Tomar una pesada cruiser de la Costa Oeste y forzarla a encajar en el molde agresivo y devoracurvas de una cafe racer supone una monumental contradicción de ingeniería. Sin embargo, ese es precisamente el desafío que Timothy Somers y su equipo de Powerbrick Performance decidieron asumir. Recién llegados del éxito de su obra maestra métrica —la streetfighter BMW K1100RS bautizada como ‘Dominance’—, el taller de customización holandés fijó su mirada en el hierro americano, transformando por completo una flamante Harley-Davidson Low Rider S de 2025.

En su configuración de serie, la Low Rider S es una cruiser pesada y con abundante par motor que impone firmemente un estilo de conducción relajado. Desprenderse de ese ADN para lograr la postura plana y exigente de una máquina enfocada a los circuitos requirió nada menos que una reinvención estructural y mecánica absoluta.
El corazón de la bestia: Milwaukee-Eight de inducción forzada
En lugar de limitarse a retocar el motor V-twin de 117 pulgadas cúbicas de fábrica, Powerbrick elevó el propulsor al territorio de las hyperbikes. Al integrar un sistema de sobrealimentación Rotrex C38, el equipo prácticamente duplicó la potencia original, apuntando a una cifra conservadora pero aterradora de 250 caballos (a pesar de la capacidad de 300 CV del compresor).

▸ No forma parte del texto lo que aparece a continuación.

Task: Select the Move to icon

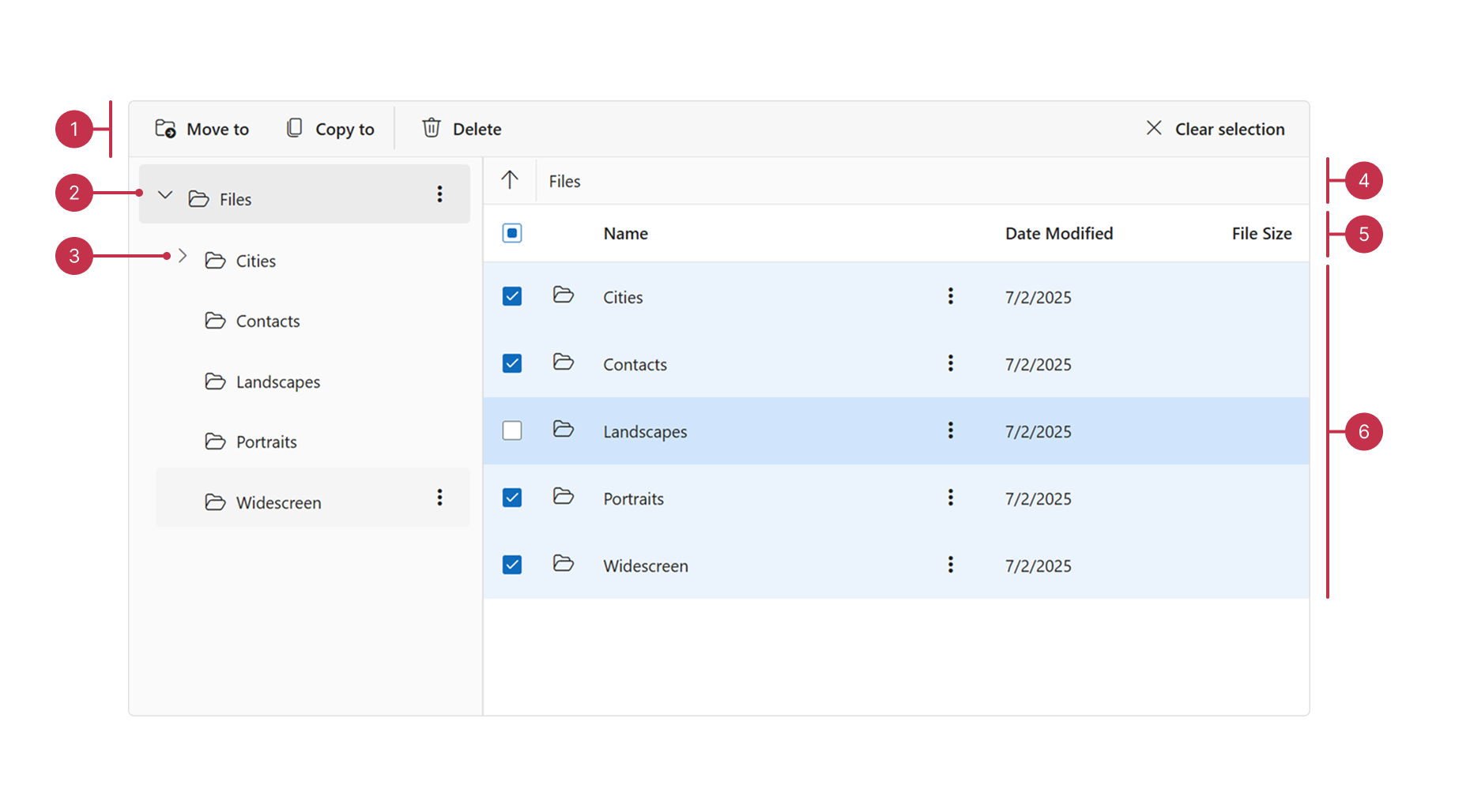Action: pos(165,128)

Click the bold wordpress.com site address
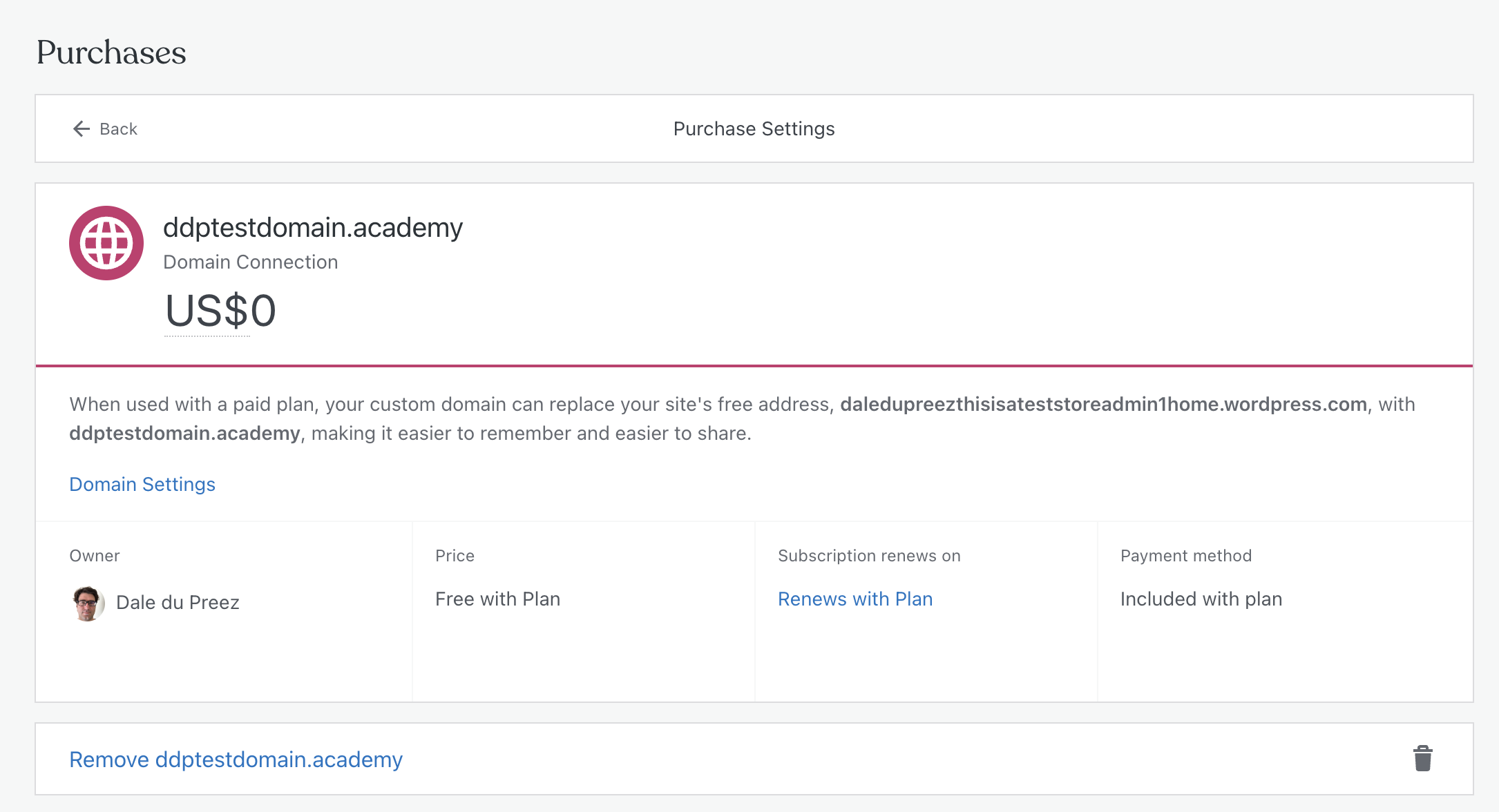1103,405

Integrar este sistema de inducción forzada supuso una labor monumental. El aire de admisión es presurizado, canalizado a través del bloque motor y enfriado mediante un intercooler fabricado a medida antes de alimentar un enorme cuerpo de aceleración de 90 mm. Para alojar el depósito de aceite del compresor y las poleas de transmisión integradas, Powerbrick fresó una tapa de la transmisión primaria completamente a medida, junto con unas tapas de levas y de embrague a juego, a partir de un bloque macizo de aluminio mecanizado (billet). Unas ventanas de policarbonato ofrecen una visión nítida de los componentes internos mejorados, mientras que unos escapes rectos (drag pipes) de acero inoxidable hechos a medida y una válvula de descarga Raceport proporcionan una banda sonora agresiva y silbante.

Reingeniería del chasis y la postura
Con 250 caballos de potencia disponibles bajo el puño, la geometría cruiser de fábrica quedó completamente obsoleta. El equipo eliminó la sección trasera baja original, instalando un subchasis rígido de aluminio CNCPT para crear la inconfundible línea horizontal plana característica de una cafe racer tradicional.

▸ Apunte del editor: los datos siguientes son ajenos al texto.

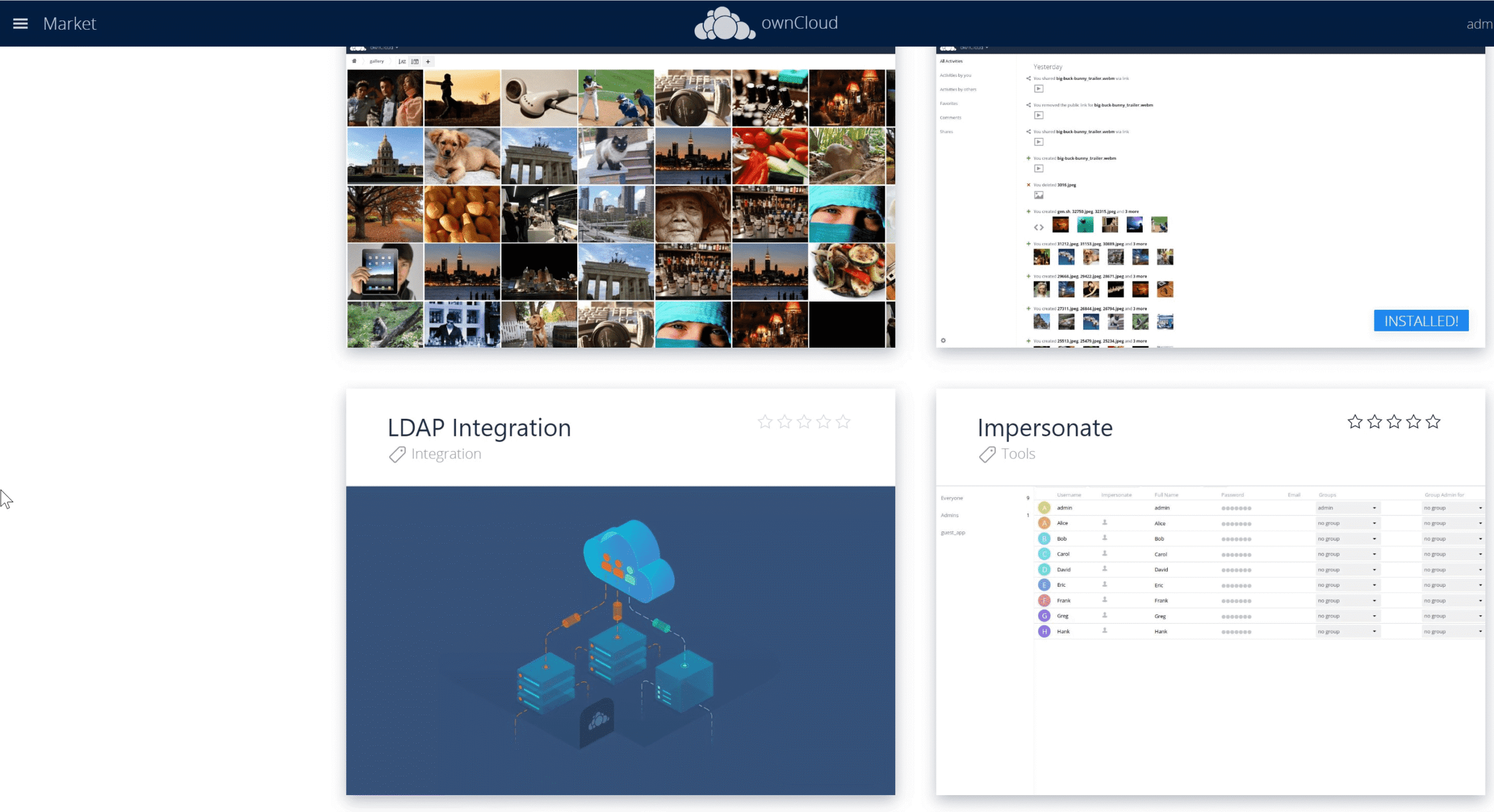Click the Market menu label

coord(69,23)
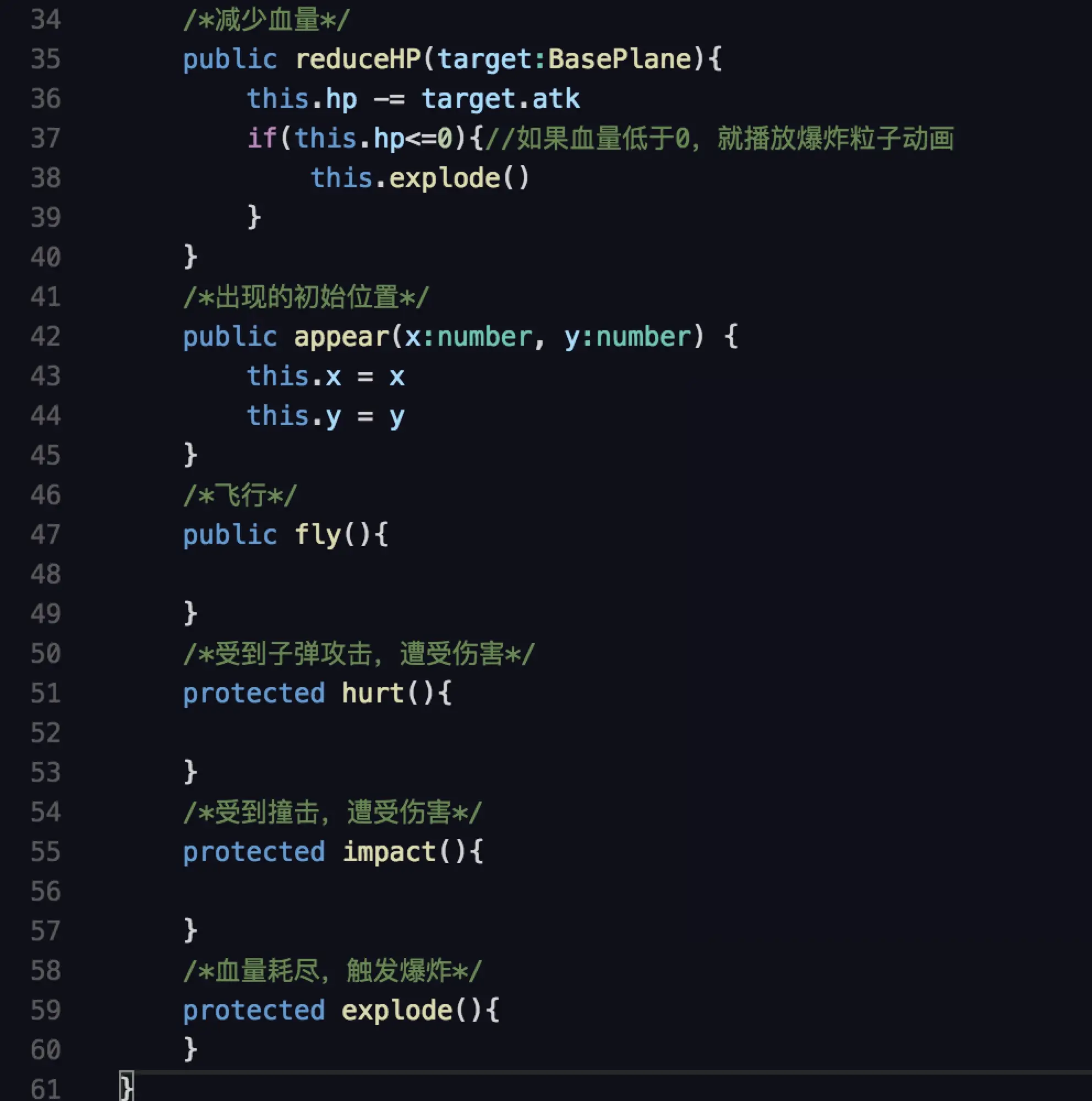The height and width of the screenshot is (1101, 1092).
Task: Click line number 42 in gutter
Action: [46, 337]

Sin embargo, la pieza central de la transformación trasera se sitúa justo debajo del subchasis: un impresionante basculante monobrazo tallado a partir de dos bloques macizos de aluminio mecanizado (billet). Esta pieza fabricada a medida alarga ligeramente la distancia entre ejes para lograr unas proporciones dignas de una pista de aceleración e introduce un espectacular espacio negativo en la parte trasera. Para sacar partido a esta reducción de peso, se instalaron unas llantas ultraligeras de fibra de carbono Rotobox calzadas con neumáticos Pirelli Diablo Rosso.

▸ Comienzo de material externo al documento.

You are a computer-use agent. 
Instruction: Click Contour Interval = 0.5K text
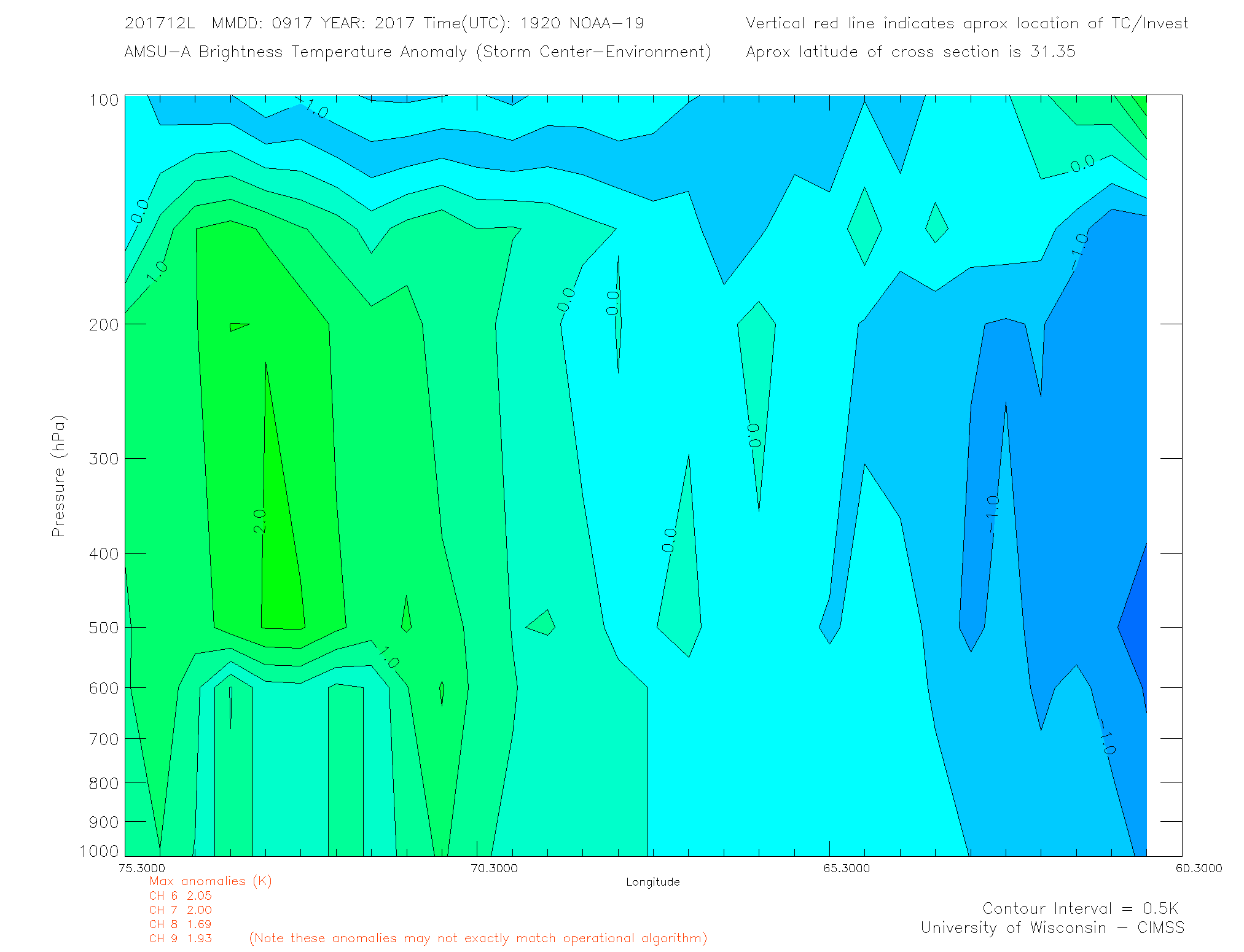pyautogui.click(x=1080, y=908)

La ergonomía recibió exactamente la misma prioridad. Silvermachine confeccionó un asiento a medida en cuero y Alcantara que incorpora una ingeniosa perforación central, otorgando al piloto acceso instantáneo y sin necesidad de herramientas para ajustar el amortiguador trasero TFX que queda oculto debajo.
Precisión de manejo en el tren delantero
Para equilibrar la radical parte trasera, se desecharon la pesada horquilla y las tijas de fábrica. Powerbrick instaló una horquilla invertida Öhlins de alta gama y preparada para circuito, asegurada mediante unas tijas CNCPT.

El puesto de conducción fue rediseñado por completo en torno a unos semimanillares bajos (clip-ons), forzando una postura agresiva e inclinada hacia delante. Una pantalla digital minimalista Koso se integró directamente en la tija superior, manteniendo el campo de visión del piloto increíblemente limpio. La capacidad de frenada se mejoró drásticamente utilizando pinzas radiales Brembo M4 controladas por bombas Brembo Corsacorta. Para reconectar este tren delantero futurista con sus raíces de Milwaukee, el equipo decidió de forma consciente conservar el icónico faro de fábrica de la Low Rider S.
Un debut incuestionable
Acabada en el característico color plateado monocromático de Powerbrick en combinación con un vibrante rojo de competición, la motocicleta parece deslumbrantemente rápida incluso cuando está posada en un estand de exhibición. Presentada junto a ‘Dominance’ en el Bike Shed London Show, esta maravilla sobrealimentada demostró el atractivo universal de la visión de Somers: la moto fue adquirida por un coleccionista privado antes incluso de que cerraran las puertas del evento.